EXERCISE TASK
In the passage on the Wicht family below, what trade is given for the widower Jakob Wicht?

Johann Wicht, his wife Anna, and children (Johann, age 16½; Johann, age 15; Johann Sebastian, age 3) arrived from Lübeck at the port of Oranienbaum on 15 September 1766 aboard a ship under the command of Skipper Nikolaus Schröder.
Jacob Wicht, his wife Anna, and children (Johann, age 16¼; Johann Georg, age 15; Johann Sebastian, age 3) are recorded on the list of colonists being transported from St. Petersburg to Saratov in 1767 along with a note that Johann Sebastian died en route.
Widower Jakob Wicht, a sheepskin tanner (Schaffellgerber), and his sons (Johannes, age 18; Georg, age 15) are recorded on a list of Beauregard recruits appended to the 1767 census along with a note that they had settled in the colony of Schaffhausen in 1768.
Vincent Wicht and his family are recorded on the 1798 census of Schaffhausen in Household No. Sh18.
Georg Wicht from Schaffhausen is recorded on the 1798 census of Bettinger in Household No. Bt10.
Georg Wicht and his family are recorded on the 1834 census of Bettinger in Household No. 88.
The 1767 census records that Jakob Wicht came from the German region of Nassau-Usingen.

GIVEN DATA
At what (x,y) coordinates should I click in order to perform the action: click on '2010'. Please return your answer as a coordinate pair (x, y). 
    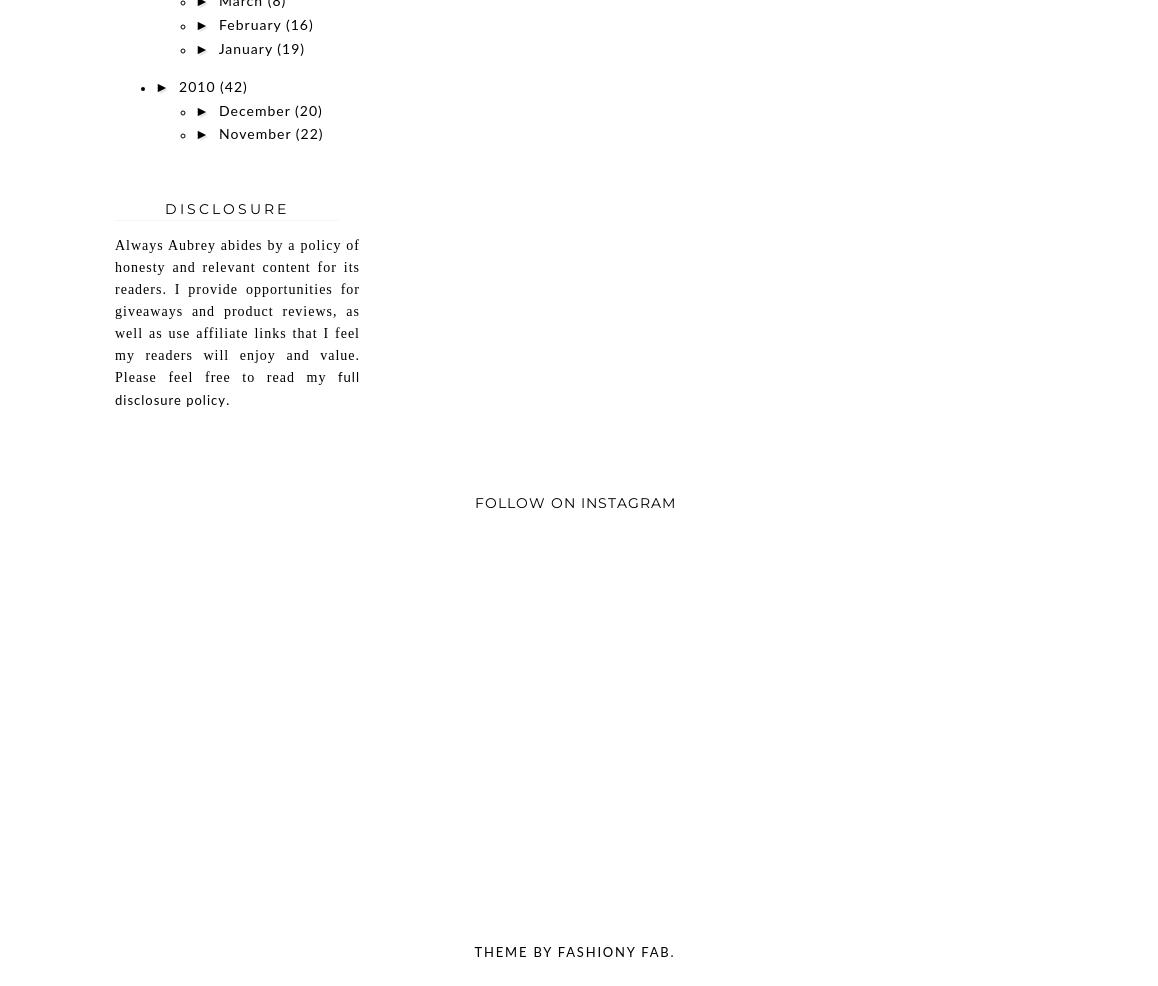
    Looking at the image, I should click on (179, 86).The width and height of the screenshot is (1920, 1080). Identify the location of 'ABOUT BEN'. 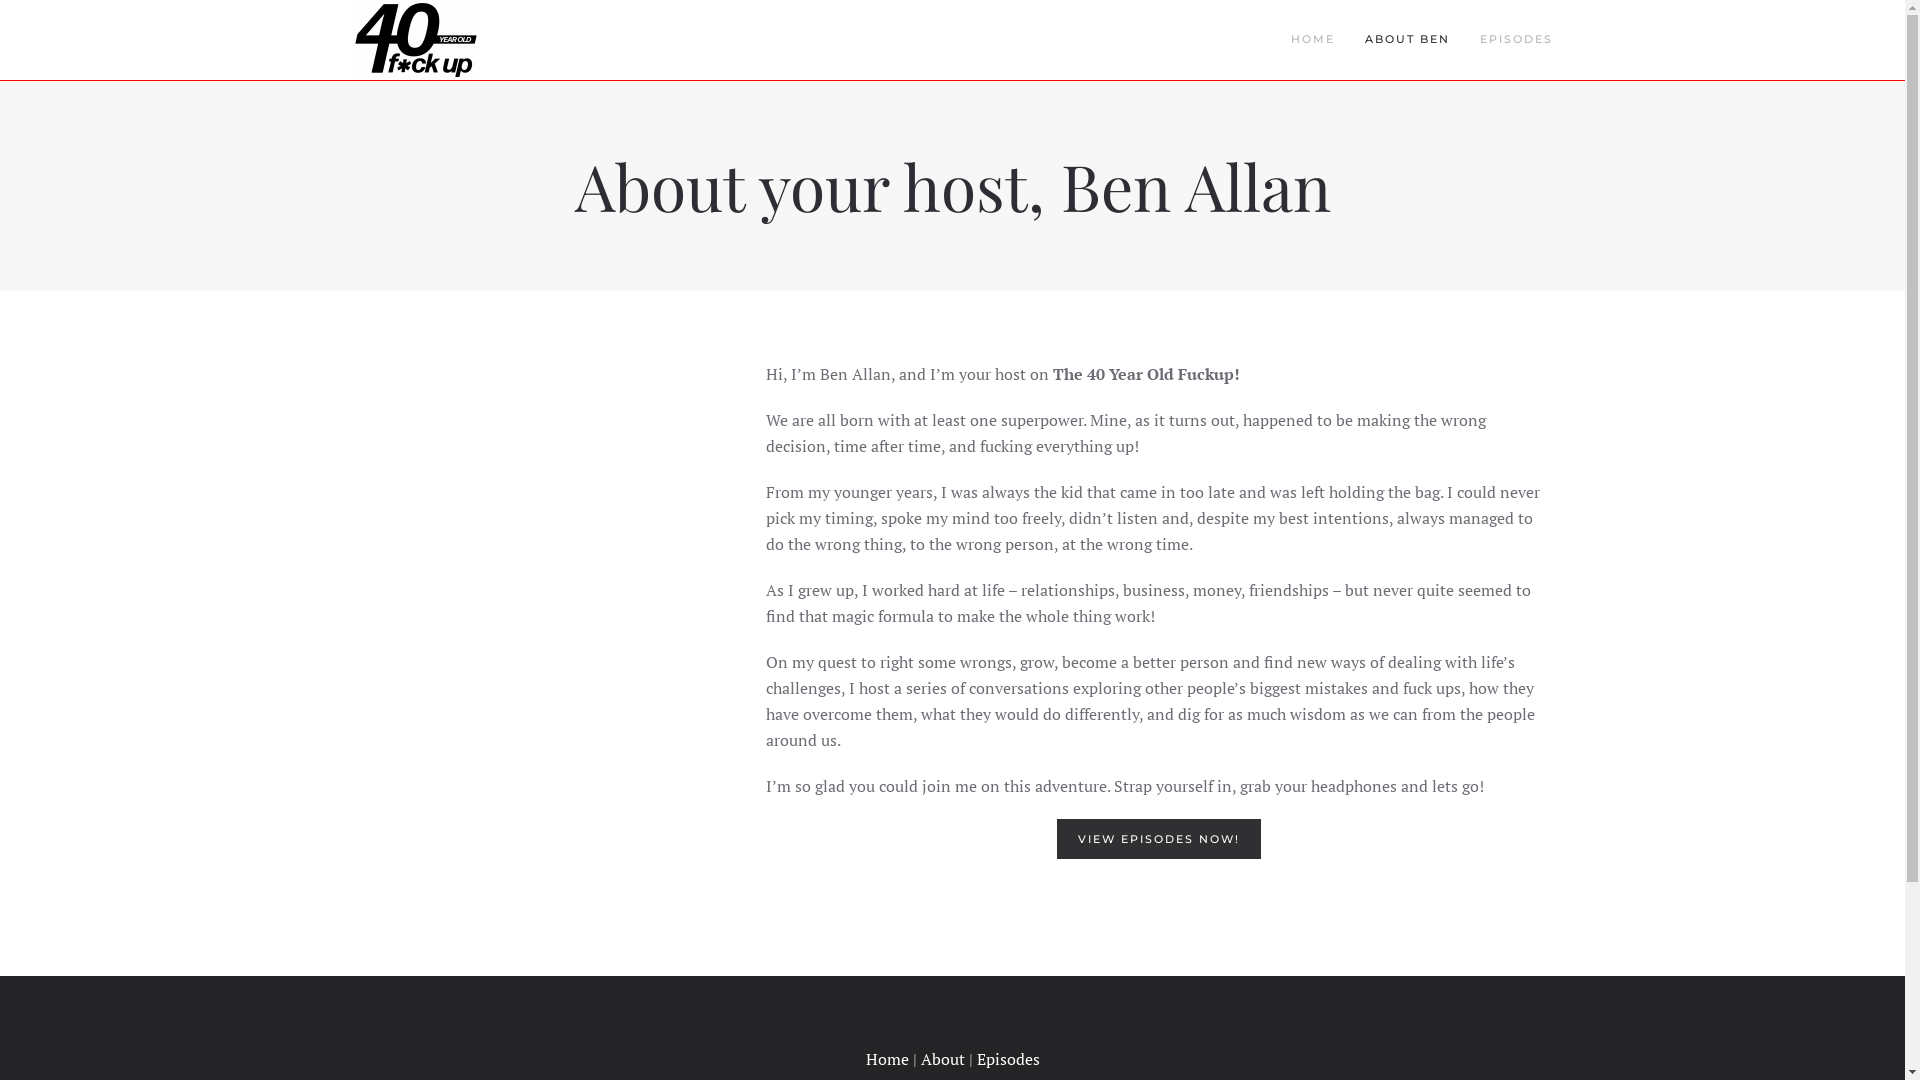
(1406, 39).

FINISHED EXERCISE
He was a sheepskin tanner (Schaffellgerber).